Y llegamos al tercer aspecto de la comunión con las cosas santas, la comunión de la caridad, la unidad entre nosotros que produce la caridad, el amor. Los paganos, observando a los primeros cristianos, decían: “¡cómo se aman, cómo se quieren!; no se odian, no hablan mal unos de otros”. Esa es la caridad, el amor de Dios, que el Espíritu Santo nos pone en el corazón. Los carismas son importantes en la vida de la comunidad cristiana, pero son siempre medios para crecer en la caridad, en el amor, que san Pablo sitúa sobre los carismas (cf. 1Co 13,1-13). Sin amor, en efecto, incluso los dones más extraordinarios son vanos. Un hombre que cura a la gente, que tiene esa cualidad, aquella otra virtud... ¿tiene amor y caridad en su corazón? Si lo tiene, bien; pero si no lo tiene, no es útil a la Iglesia; sin amor, esos dones y carismas no sirven a la Iglesia, porque donde no hay amor hay un vacío llenado por el egoísmo. Y me pregunto: ¿podemos vivir en comunión y en paz, si somos egoístas? No se puede; por eso es necesario el amor que nos une. El más pequeño de nuestros gestos de amor tiene efectos buenos para todos; por lo tanto, vivir la unidad en la Iglesia y la comunión de la caridad no significa buscar el interés propio, sino compartir los sufrimientos y las alegrías de los hermanos (cf. 1Co 12,26), dispuestos a llevar las cargas de los más débiles y pobres. Esta solidaridad fraterna no es una figura retórica, un modo de hablar, sino que es parte integrante de la comunión entre los cristianos. Si la vivimos, somos en el mundo signo, “sacramento” del amor de Dios; lo somos los unos para los otros, lo somos para todos. No se trata solo de ese pequeño amor que nos podemos ofrecer mutuamente, sino de algo más profundo: es una comunión que nos hace capaces de entrar en la alegría y en el dolor de los demás para hacerlos sinceramente nuestros.
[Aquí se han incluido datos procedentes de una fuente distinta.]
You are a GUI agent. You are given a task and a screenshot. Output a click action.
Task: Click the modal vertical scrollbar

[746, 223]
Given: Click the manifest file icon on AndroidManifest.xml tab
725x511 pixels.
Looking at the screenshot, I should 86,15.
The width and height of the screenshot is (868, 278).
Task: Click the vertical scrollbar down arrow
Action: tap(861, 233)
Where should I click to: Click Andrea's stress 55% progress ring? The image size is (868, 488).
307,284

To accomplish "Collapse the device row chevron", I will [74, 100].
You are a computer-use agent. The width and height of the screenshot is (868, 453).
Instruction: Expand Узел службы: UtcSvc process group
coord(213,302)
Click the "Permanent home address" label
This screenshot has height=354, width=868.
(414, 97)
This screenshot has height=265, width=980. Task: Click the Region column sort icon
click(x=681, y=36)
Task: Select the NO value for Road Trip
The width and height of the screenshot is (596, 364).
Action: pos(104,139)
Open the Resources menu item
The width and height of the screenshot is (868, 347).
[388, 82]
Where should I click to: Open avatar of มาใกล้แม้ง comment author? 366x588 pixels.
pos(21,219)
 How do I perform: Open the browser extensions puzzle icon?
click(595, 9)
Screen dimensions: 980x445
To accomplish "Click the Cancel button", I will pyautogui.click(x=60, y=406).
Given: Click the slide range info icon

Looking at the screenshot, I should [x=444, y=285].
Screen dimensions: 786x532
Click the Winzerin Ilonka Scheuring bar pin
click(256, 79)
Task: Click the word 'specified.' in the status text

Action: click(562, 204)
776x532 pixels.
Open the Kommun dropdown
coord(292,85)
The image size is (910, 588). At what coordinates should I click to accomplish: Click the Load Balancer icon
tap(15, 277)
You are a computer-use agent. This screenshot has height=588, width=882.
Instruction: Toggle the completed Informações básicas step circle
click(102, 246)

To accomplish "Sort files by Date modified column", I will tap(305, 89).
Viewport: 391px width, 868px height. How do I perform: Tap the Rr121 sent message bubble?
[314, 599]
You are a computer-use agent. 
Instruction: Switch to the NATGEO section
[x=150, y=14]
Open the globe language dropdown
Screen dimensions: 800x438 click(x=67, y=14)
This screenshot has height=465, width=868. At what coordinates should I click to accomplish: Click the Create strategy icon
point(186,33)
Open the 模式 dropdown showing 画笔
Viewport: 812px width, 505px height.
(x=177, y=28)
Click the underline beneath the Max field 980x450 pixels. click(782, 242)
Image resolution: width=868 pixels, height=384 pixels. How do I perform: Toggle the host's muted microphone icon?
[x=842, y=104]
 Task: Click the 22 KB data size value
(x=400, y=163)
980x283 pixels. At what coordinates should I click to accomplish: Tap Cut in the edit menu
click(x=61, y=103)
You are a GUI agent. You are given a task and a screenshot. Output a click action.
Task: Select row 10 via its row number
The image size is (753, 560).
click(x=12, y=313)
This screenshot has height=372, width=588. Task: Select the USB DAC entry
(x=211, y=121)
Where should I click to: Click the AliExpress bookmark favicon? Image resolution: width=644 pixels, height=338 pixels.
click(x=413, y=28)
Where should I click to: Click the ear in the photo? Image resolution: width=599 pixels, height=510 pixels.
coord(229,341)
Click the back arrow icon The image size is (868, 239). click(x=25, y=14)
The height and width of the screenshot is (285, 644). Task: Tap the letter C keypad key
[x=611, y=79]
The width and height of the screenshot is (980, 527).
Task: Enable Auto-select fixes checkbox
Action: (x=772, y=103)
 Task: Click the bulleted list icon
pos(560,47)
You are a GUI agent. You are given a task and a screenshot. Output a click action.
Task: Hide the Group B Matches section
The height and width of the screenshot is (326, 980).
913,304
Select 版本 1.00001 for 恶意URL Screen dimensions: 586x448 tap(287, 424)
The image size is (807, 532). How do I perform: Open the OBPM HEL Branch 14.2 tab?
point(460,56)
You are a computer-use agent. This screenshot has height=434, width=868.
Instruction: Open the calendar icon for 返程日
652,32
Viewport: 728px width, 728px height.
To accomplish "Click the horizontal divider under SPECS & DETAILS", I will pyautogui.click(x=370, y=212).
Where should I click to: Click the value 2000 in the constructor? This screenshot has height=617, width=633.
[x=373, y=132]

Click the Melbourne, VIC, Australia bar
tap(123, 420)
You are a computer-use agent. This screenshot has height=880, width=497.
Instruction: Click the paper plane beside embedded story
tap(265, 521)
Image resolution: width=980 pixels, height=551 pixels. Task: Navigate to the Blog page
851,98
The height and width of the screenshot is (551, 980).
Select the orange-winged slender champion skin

A menudo somos demasiado áridos, indiferentes, distantes; en lugar de transmitir fraternidad, transmitimos malhumor, frialdad y egoísmo. Y con malhumor, frialdad y egoísmo no se puede hacer crecer la Iglesia; la Iglesia solo crece con el amor que viene del Espíritu Santo. El Señor nos invita a abrirnos a la comunión con Él, en los sacramentos, en los carismas y en la caridad, para vivir de manera digna nuestra vocación cristiana.

Y ahora me permito pediros un acto de caridad... podéis estar tranquilos, que no se hará una colecta. Antes de venir a la plaza fui a ver a una niña de un año y medio con una enfermedad gravísima; su padre y su madre rezan y piden al Señor la salud para esta hermosa niña, que se llama Noemí. Sonreía, pobrecita. No la conocemos, pero es una niña bautizada, es una de nosotros, es una cristiana. Hagamos un acto de amor por ella y pidamos en silencio que el Señor la ayude en este momento y le conceda la salud; luego rezaremos el Avemaría... Y ahora, todos juntos, recemos a la Virgen por la salud de Noemí. Dios te salve, María... Gracias por este acto de caridad.